The Pan-Cancer Analysis of Whole Genomes (PCAWG) Consortium project, led by the International Cancer Genome Consortium (ICGC) and The Cancer Genome Atlas (TCGA), coordinated the sequencing and analysis of 2,583 tumor whole genomes across 38 cancer types. This impressively large project, comprising many working groups focusing on various molecular or genetic features of cancer, has generated valuable data for the cancer research community that will continue to be mined for many years to come.
Cancer genomics, or the genetic elucidation of tumors via genome sequencing, has deepened the knowledge of cancer biology and holds promise for improving therapies. These twin goals of fully understanding cancer processes and harnessing this information to guide clinical treatment, via genomic analysis, require enormous time, energy and resources. Fortunately, the PCAWG Consortium successfully organized an effort to characterize whole-genome sequences from more than 2,500 tumors across 38 cancer types. They have presented unified analysis pipelines and variant calls enabling the analysis of genomic features that are optimally studied through whole-genome sequencing, including non-coding variants and potential drivers, structural variants, retrotransposition events and mitochondrial variants, among others.

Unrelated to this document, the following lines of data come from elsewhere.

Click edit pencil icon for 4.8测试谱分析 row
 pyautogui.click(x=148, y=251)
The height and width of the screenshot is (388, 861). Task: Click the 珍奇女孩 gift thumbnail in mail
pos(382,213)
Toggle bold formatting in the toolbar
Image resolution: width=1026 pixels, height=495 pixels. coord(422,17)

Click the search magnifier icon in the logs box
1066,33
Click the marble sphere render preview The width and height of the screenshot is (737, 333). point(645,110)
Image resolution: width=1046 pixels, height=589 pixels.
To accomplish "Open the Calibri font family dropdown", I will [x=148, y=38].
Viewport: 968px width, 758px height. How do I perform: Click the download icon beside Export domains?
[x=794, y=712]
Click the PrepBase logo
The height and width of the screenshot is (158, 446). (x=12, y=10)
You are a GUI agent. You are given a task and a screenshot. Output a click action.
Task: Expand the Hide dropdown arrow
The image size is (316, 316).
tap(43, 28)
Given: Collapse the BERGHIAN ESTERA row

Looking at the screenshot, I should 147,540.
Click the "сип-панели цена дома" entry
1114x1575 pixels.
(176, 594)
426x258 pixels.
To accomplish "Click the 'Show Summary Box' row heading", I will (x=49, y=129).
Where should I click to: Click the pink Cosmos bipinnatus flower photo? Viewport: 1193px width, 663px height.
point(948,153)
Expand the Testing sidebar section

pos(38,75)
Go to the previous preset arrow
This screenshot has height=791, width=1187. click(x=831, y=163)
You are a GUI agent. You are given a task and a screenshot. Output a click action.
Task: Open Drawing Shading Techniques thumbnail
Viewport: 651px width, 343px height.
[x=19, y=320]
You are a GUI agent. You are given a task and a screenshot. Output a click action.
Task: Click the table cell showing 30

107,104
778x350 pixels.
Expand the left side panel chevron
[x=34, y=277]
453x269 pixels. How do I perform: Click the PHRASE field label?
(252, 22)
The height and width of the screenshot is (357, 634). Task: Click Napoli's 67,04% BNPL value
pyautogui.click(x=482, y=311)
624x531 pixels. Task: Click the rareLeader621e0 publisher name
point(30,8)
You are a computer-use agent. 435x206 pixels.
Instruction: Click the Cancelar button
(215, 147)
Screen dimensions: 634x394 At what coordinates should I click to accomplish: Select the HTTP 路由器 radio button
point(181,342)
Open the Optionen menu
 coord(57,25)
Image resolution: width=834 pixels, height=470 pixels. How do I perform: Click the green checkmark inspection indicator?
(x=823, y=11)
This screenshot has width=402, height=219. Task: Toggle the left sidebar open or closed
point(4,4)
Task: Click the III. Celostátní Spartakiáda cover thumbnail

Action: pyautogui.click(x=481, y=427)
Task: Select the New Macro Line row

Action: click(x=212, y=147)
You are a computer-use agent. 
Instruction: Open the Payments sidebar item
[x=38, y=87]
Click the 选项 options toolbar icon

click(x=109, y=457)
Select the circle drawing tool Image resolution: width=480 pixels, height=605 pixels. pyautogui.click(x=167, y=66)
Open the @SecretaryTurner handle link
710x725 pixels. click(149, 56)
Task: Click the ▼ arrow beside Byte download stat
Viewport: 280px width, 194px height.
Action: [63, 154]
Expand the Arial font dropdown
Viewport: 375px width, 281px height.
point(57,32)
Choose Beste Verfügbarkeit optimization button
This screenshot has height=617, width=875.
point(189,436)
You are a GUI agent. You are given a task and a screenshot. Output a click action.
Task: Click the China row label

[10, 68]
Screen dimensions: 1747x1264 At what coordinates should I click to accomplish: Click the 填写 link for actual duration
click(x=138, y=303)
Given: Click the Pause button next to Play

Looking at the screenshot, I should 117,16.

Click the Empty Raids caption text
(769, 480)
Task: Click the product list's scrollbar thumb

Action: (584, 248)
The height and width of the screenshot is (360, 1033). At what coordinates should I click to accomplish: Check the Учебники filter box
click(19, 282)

The PCAWG flagship paper published in Nature reports the identification of driver mutations (of which 91% of analyzed tumors have at least one) and provides a helpful overview of the main findings from the project. That there are approximately two dozen publications across five journals (Nature, Nature Communications, Nature Genetics, Nature Biotechnology and Communications Biology) reflects the breadth and depth of the project. There is a convenient online collection that allows for further exploration of the papers and the data.
Nature Genetics is delighted to feature five of these studies in our pages. Collectively, these studies show the advantage of having whole-genome sequencing information, because many of these analyses would have been more difficult to comprehensively perform with more targeted (for example, exome) approaches.
The PCAWG Structural Variation Working Group performed an analysis of the prevalence and characteristics of chromothripsis rearrangements, also known as ‘chromosome shattering’, by using a new approach that they developed called ShatterSeek. They find that chromothripsis patterns are more heterogeneous than previously described, in terms of how many chromosomes and structural variations are involved.
To understand how structural-variation distributions affect chromatin-folding domains in cancer, the same working group as above performed an analysis of 288,457 somatic structural variations identified across tumors in relation to topologically associated domains (TADs), identifying boundary-altering structural variations. Interestingly, although these rearrangements can have a large effect on the chromatin landscape, their correlation with changes in transcription is low.
Completing the trio of studies published in Nature Genetics coming from the PCAWG Structural Variation Working Group is an analysis of somatically acquired retrotransposition events, which identifies frequent LINE-1 insertions in certain cancer types and shows that these are capable of inducing large deletions and complex rearrangements.
Another particular advantage of analyzing whole-genome sequences is the ability to characterize mitochondrial somatic variants and analyze patterns in relation to cancer type. In another study, the authors identify 7,611 somatic substitutions and 930 indels from mitochondrial DNA in 2,536 cancer samples. They also analyze mutation signatures, finding that mitochondrial-specific and replication-related processes are responsible for most of the mitochondrial somatic mutations.
Finally, the PCAWG Pathogens working group performed integrated analysis (three different analysis pipelines) of viral associations in tumor sequencing data. They were able to detect viruses in 382 genome and 68 transcriptome sequences, and a high prevalence of known tumor-associated viruses (hepatitis B virus, Epstein–Barr virus and human papilloma virus). They analyze the effects of viral integrations on gene expression, and they observe increased mutations (both single-nucleotide and copy number variants) near viral integration sites.
With its emphasis on openness and sharing, this remarkable resource will continue to pay dividends in the coming years. The PCAWG Consortium should be commended for generating these informative data for the betterment of the cancer research community and, hopefully, for cancer patients themselves.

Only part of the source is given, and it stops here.